Vernik


Vernik is a village in the former Qendër Bilisht Municipality of the Korçë County in Albania, on the border with Krystallopigi in Greece. At the 2015 local government reform it became part of the municipality Devoll. It is situated south of the Small Prespa Lake.

History

In 1873, then under the Ottoman Empire, the village was listed twice in a demographic survey, once as a Verlink, containing 86 households and 220 male Bulgarians, and again as Vrbnik, containing 70 households and 205 male Muslims. According to another late 19th century estimate by Vasil Kanchov, the village had 600 Bulgarian Christians.
In 1903, during the Ilinden Uprising, all 80 of the village's houses were burnt down. The population of the village was under the supremacy of the Bulgarian Exarchate since 1904.
At the outbreak of the First Balkan War, Vernik sent six volunteers to join the Macedonian-Adrianopolitan Volunteer Corps.
During World War I, the village was part of Greece.

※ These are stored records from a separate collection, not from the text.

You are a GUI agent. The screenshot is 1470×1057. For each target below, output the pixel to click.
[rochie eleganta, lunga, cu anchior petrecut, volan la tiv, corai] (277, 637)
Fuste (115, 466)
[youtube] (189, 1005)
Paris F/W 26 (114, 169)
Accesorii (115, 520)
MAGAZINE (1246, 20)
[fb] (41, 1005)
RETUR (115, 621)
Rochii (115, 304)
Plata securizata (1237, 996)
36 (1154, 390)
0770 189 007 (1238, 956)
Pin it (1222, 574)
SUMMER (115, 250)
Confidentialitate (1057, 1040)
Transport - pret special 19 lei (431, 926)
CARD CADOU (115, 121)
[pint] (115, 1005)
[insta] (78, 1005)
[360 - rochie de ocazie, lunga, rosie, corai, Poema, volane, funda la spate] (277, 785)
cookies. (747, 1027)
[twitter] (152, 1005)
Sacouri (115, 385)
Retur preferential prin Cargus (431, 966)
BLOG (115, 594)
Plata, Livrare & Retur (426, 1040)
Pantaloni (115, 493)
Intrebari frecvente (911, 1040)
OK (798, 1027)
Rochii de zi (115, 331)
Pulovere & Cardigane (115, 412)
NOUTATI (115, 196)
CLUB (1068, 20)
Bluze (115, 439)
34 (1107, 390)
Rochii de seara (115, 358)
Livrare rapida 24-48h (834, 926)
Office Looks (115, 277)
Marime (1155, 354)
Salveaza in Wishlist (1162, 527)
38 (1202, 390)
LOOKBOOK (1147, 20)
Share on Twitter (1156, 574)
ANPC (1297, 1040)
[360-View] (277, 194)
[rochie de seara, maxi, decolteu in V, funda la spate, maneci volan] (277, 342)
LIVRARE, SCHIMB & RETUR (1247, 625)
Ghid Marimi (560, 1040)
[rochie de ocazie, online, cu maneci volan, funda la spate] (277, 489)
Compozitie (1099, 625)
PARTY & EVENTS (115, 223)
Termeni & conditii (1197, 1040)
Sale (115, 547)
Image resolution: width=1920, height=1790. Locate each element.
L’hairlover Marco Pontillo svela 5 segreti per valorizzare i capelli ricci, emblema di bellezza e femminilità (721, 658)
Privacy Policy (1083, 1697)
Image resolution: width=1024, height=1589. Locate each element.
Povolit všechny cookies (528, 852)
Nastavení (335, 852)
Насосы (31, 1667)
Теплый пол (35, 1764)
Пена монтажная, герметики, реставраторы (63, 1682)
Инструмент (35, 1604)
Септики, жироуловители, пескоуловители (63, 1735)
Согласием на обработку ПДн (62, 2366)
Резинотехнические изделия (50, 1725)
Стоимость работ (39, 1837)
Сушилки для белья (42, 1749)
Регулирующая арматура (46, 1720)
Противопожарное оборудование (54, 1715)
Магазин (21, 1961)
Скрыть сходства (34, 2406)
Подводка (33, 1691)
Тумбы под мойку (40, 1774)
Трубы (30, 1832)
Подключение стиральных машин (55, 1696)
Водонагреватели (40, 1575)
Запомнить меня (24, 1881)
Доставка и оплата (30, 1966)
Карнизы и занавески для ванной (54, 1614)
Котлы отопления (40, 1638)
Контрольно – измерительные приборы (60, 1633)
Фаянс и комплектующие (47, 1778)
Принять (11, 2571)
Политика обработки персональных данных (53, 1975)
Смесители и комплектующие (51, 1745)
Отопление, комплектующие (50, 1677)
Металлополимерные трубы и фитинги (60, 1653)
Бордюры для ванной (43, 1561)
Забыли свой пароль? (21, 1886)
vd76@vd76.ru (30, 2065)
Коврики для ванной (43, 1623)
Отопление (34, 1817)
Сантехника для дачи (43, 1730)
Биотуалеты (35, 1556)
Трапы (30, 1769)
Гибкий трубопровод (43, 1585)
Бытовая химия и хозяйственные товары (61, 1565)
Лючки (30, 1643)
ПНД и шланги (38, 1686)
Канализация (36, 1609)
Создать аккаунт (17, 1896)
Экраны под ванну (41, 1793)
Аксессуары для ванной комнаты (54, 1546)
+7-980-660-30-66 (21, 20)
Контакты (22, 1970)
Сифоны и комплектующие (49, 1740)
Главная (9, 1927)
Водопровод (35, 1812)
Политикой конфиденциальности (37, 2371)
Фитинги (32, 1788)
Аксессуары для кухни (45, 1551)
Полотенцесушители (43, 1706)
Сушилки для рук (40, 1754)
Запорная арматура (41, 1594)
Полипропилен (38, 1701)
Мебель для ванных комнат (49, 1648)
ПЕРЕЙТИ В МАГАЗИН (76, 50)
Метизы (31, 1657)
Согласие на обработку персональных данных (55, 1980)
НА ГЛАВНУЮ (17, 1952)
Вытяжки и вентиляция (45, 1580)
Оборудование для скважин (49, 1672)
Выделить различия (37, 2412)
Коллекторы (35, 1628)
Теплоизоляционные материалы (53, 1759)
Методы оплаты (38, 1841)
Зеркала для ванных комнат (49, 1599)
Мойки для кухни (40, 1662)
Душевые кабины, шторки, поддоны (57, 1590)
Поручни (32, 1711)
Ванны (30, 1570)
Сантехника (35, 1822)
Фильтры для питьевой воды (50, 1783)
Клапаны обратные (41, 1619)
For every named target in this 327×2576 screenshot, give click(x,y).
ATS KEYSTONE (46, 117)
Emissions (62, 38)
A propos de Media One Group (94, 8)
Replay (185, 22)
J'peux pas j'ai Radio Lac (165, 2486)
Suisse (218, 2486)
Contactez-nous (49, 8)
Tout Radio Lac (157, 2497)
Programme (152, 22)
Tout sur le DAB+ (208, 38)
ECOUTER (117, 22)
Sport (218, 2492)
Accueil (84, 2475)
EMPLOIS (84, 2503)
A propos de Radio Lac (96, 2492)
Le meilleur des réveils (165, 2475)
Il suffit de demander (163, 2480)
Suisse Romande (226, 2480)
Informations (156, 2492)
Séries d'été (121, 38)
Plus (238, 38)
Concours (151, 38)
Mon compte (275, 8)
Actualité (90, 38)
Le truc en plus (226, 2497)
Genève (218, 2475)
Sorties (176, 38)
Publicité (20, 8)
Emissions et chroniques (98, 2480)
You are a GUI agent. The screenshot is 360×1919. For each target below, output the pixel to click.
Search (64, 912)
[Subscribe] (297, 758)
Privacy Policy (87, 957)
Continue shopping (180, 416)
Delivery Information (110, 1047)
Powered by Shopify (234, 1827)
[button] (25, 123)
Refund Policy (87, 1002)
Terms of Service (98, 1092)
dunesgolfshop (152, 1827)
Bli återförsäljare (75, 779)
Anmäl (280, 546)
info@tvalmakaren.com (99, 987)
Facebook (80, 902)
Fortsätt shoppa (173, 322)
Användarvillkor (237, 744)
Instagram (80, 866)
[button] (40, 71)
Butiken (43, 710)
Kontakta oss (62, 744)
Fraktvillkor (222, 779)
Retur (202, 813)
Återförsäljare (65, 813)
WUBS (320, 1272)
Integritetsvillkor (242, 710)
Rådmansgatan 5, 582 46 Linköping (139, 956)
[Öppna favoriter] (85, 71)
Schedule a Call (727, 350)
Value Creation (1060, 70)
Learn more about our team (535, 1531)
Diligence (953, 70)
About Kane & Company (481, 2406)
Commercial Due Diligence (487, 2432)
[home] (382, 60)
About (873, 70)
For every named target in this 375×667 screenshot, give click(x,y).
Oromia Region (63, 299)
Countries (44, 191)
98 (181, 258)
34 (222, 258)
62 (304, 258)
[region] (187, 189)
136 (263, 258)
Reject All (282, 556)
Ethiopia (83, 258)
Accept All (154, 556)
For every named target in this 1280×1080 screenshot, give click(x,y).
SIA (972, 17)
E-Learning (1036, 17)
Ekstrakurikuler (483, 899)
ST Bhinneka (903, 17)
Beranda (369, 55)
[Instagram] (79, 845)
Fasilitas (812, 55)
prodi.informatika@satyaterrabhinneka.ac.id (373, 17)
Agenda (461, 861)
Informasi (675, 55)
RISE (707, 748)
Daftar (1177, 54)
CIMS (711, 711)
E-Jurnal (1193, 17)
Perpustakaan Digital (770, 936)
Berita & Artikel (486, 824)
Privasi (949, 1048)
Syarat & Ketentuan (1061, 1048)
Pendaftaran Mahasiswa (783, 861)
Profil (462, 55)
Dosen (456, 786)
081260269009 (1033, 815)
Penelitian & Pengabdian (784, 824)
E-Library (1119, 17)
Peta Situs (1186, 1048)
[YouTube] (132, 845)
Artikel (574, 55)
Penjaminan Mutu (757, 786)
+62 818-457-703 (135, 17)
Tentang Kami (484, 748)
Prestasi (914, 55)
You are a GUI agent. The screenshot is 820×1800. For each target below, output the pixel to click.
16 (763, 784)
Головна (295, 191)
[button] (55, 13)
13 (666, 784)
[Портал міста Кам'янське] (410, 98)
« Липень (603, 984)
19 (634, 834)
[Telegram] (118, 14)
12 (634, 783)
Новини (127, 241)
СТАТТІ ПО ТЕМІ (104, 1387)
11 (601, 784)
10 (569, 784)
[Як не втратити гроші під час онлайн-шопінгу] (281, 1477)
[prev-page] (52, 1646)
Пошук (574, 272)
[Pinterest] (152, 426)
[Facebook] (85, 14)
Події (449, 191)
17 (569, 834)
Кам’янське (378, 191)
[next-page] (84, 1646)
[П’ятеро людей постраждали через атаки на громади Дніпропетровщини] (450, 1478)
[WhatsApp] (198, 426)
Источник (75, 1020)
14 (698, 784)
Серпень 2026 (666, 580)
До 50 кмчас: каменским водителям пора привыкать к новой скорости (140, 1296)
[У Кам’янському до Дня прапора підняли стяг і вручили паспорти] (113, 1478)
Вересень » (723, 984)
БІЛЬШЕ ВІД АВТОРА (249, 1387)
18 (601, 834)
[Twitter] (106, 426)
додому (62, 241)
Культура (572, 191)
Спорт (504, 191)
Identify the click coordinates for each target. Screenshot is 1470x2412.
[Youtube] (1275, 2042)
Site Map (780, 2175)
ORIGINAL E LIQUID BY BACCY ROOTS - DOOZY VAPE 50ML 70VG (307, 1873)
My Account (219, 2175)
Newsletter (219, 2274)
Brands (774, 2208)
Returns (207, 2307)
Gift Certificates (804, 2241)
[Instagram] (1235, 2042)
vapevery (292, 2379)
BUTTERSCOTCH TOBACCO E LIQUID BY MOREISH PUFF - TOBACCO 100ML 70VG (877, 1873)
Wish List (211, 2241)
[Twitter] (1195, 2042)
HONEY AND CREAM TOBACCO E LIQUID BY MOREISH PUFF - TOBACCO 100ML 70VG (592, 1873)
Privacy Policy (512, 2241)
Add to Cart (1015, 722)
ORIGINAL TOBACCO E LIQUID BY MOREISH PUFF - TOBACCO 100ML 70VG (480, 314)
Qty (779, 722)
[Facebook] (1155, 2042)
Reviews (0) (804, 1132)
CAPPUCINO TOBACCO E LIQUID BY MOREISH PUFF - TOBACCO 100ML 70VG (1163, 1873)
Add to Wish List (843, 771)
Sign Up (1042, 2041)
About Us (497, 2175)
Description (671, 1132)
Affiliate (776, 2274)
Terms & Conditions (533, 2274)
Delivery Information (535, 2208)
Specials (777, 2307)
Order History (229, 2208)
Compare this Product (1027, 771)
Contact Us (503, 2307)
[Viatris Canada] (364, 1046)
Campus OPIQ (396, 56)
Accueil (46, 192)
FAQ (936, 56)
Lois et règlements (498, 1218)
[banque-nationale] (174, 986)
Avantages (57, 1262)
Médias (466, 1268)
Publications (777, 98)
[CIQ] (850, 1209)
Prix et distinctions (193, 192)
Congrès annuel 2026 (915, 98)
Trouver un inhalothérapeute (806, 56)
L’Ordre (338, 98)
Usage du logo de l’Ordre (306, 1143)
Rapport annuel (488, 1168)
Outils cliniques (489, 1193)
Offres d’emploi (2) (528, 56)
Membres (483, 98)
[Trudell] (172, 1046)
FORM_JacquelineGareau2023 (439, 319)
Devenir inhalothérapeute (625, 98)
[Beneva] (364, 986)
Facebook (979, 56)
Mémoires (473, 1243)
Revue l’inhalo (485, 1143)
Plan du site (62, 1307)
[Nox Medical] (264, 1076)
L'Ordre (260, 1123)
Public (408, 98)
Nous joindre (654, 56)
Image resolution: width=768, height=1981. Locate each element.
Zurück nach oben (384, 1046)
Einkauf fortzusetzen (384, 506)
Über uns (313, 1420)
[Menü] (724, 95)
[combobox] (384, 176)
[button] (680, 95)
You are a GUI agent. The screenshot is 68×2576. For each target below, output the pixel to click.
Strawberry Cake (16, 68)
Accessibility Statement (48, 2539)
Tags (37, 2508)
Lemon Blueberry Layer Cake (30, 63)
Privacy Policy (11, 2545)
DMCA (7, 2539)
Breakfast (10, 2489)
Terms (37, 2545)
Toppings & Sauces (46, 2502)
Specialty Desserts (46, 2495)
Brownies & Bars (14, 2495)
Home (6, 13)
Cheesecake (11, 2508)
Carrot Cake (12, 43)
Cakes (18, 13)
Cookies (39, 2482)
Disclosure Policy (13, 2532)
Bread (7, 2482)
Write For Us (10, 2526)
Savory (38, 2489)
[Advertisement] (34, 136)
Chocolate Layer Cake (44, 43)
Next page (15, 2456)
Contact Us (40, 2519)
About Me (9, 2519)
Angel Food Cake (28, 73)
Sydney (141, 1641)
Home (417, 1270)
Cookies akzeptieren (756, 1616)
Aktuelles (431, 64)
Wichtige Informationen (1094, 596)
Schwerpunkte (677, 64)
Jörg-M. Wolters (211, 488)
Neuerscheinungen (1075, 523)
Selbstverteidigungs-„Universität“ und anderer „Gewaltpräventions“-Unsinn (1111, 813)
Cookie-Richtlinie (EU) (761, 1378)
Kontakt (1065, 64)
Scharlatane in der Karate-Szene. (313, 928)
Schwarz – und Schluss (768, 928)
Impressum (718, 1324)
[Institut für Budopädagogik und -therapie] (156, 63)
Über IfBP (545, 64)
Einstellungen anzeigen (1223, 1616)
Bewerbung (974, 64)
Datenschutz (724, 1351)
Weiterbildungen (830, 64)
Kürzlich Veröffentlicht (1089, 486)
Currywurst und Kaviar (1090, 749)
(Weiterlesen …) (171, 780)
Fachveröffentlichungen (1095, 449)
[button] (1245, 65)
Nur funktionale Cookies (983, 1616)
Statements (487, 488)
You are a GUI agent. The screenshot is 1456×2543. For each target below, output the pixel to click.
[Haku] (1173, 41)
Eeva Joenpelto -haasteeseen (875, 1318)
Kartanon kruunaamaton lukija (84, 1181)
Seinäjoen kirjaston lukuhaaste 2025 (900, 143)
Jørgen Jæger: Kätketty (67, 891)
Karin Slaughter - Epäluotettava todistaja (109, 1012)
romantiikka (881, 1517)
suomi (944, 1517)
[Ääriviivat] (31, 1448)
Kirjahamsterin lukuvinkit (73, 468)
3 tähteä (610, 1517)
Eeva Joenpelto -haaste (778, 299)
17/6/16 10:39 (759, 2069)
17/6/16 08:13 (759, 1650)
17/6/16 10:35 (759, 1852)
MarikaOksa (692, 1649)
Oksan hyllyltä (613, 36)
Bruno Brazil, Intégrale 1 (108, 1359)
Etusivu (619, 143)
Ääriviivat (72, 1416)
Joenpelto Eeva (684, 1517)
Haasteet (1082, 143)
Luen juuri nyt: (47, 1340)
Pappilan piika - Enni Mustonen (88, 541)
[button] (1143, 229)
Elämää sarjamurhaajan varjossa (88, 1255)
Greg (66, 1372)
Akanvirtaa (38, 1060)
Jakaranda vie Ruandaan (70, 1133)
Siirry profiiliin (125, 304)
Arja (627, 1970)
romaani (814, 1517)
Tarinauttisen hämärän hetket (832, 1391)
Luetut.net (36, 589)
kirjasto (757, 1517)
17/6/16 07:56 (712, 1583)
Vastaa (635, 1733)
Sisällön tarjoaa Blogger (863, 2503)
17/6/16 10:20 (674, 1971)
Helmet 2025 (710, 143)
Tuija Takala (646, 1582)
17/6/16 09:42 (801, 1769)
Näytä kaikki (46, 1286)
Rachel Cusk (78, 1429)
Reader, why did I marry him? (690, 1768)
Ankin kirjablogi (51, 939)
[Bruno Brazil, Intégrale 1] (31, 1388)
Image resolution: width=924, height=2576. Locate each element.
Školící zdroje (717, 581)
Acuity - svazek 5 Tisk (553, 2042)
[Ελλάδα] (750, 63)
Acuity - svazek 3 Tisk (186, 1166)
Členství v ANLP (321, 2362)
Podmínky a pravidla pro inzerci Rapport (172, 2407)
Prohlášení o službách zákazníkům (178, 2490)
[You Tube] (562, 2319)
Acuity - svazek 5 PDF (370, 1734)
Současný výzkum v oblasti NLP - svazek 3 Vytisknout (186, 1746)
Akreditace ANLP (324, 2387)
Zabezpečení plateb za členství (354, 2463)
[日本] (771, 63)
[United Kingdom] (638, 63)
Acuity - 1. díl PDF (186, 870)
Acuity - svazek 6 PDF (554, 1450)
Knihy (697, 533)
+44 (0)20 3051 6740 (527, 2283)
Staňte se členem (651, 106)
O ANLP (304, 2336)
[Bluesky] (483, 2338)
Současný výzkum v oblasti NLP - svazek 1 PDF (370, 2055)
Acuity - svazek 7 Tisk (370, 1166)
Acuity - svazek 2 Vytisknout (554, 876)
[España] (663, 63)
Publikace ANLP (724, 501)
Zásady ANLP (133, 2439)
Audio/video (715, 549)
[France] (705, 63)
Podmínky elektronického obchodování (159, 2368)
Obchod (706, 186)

In the 1913 and 1920 censuses, it had 489 and 366 residents, respectively.
In 1939, on behalf of 70 Bulgarian houses in Vrbnik the revolutionary Nikola Pandovski signed a request by the local Bulgarians to the Bulgarian tsaritsa Giovanna requesting her intervention for the protection of the Bulgarian people in Albania - at that time an Italian protectorate.
Demographics
The Kostur dialect of the Macedonian language is spoken in the village.
Due to religion having an influence on identity Macedonians of Vërnik view Orthodox Albanians as nash while Macedonian-speaking Muslims are not viewed as nash.